EXTRACTED RECORDS =

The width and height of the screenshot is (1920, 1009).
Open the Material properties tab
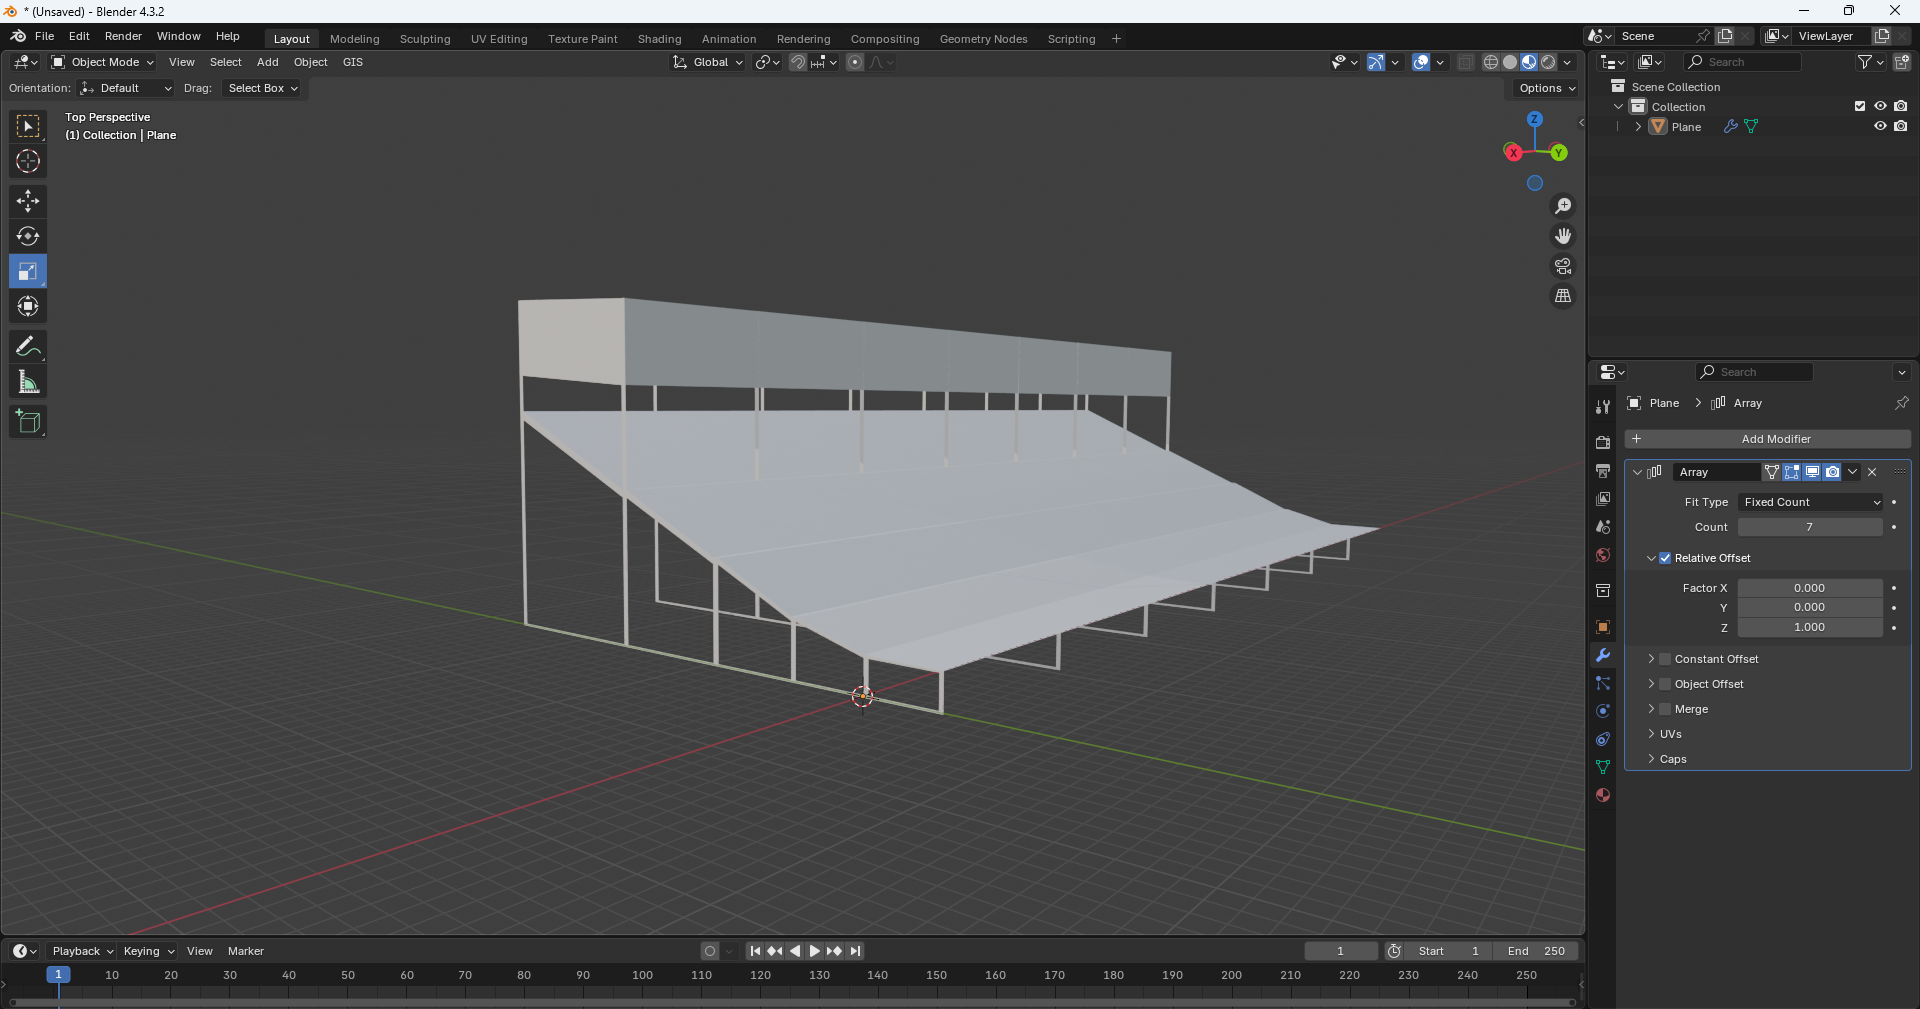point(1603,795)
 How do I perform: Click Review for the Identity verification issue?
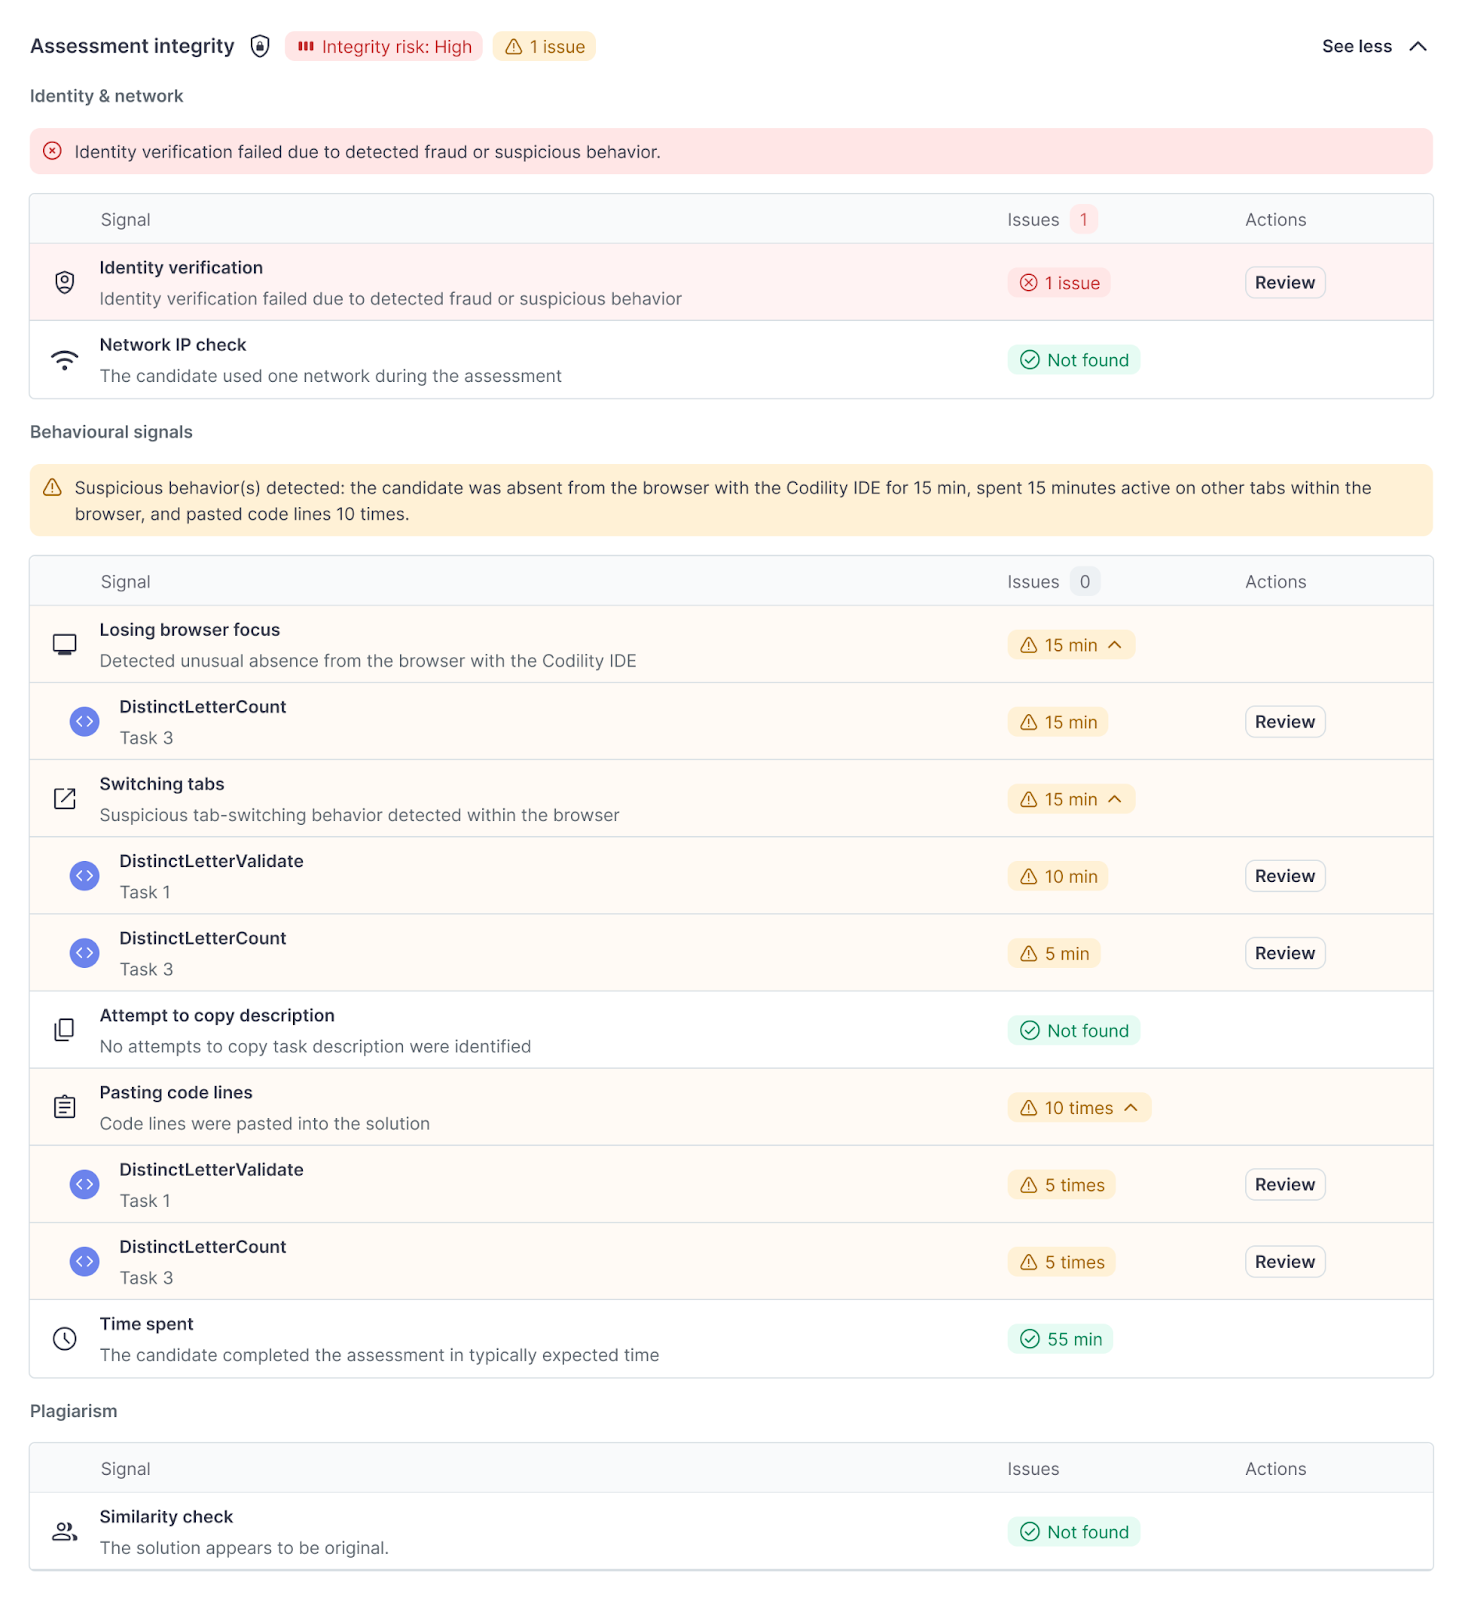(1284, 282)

WORK REQUEST = The output must match, line for line, the span from the line containing "Open the Material properties tab" through the end of the data, with the pictures removed.

ANSWER TO THIS PROBLEM =
Open the Material properties tab
point(1603,795)
 How do I perform: Click Review for the Identity verification issue?
(1284, 282)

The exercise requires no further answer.